Leo says that the G-Box runs XBMC and it may be that he needs to run a plugin that will add a channel guide. Another issue is that guides tend to cost money. Leo recommends Googling XMBC and "repository," he'll find one he can install. Here's some places to look: XBMCHub.com, http://superrepo.org/, and XBMC's Wiki.
Pete would like to encrypt his hard drive so nobody could use his computer unless they had the password. Leo says the easiest way to do this is to use the file lockers that the OS comes with. Windows has BitLocker, and Apple has FileVault. He can turn them on in the OS. But some people don't trust them because they don't know if there's a back door built into them for the NSA. So open source options like TrueCrypt exist. Can he just encrypt folders? Leo says absolutely. He can also encrypt external drives.
Mark wants to create a media server in his home that he can stream throughout the house.
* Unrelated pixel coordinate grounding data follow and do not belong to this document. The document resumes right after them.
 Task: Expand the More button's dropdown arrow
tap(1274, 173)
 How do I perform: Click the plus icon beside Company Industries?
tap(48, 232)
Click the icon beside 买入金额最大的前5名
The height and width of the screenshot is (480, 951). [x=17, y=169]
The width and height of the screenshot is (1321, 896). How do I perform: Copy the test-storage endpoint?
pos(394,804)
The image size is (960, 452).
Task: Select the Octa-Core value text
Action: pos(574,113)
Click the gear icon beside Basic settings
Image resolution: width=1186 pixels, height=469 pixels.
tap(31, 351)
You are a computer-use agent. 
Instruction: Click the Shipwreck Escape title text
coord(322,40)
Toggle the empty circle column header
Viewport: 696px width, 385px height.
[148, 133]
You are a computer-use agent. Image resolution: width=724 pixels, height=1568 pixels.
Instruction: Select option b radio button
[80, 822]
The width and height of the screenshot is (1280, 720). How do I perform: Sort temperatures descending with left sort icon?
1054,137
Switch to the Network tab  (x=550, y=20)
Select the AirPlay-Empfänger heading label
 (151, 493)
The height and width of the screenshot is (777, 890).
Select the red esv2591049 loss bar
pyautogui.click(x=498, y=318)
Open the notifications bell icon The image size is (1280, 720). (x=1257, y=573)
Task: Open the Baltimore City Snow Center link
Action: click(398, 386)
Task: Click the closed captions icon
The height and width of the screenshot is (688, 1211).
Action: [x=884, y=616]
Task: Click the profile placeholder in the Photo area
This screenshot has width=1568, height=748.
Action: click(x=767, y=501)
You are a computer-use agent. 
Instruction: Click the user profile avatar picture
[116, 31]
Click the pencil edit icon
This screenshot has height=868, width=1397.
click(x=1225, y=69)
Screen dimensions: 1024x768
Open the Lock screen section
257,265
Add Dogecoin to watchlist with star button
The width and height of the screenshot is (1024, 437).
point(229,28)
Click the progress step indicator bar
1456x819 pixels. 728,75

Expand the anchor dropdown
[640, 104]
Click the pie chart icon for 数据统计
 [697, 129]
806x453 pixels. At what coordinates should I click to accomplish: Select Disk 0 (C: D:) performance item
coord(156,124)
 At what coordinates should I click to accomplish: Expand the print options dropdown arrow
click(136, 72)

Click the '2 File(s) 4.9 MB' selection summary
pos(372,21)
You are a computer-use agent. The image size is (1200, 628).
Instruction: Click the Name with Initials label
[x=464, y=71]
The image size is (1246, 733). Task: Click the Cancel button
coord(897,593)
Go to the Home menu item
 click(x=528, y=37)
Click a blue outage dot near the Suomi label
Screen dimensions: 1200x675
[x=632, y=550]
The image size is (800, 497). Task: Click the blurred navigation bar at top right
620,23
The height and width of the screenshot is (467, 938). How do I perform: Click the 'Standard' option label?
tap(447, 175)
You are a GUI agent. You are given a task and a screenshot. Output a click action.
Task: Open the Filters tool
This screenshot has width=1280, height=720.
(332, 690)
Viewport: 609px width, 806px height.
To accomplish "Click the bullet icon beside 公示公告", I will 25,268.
Is there a server that works across multiple platforms that will allow him to go from room to room and remember where he was? Leo recommends Plex. It's based on the XBox Media Center and they've gone well beyond that. And XBMC will remember where he is.
Leo says that XBMC comes from XBox Media Center. It's a lean-back interface to navigate through and watch content. Leo says it really isn't legal or illegal, but like any computer, it can be used to watch pirated movies from bittorrent and other sources. Leo likes Plex a bit more because it's more polished, but XBMC is a great player.
So far, Edgar has been looking at the Western Digital Media Player or the GBox Midnight, which he can then use to make his HDTV into a smart TV or use with his Android Phone. Leo says that he hasn't used them, but it could work, and today's smartphones are more than up to the task with their quad core processor. Looking at reviews on Amazon, there's a high learning curve unless he's a serious techie.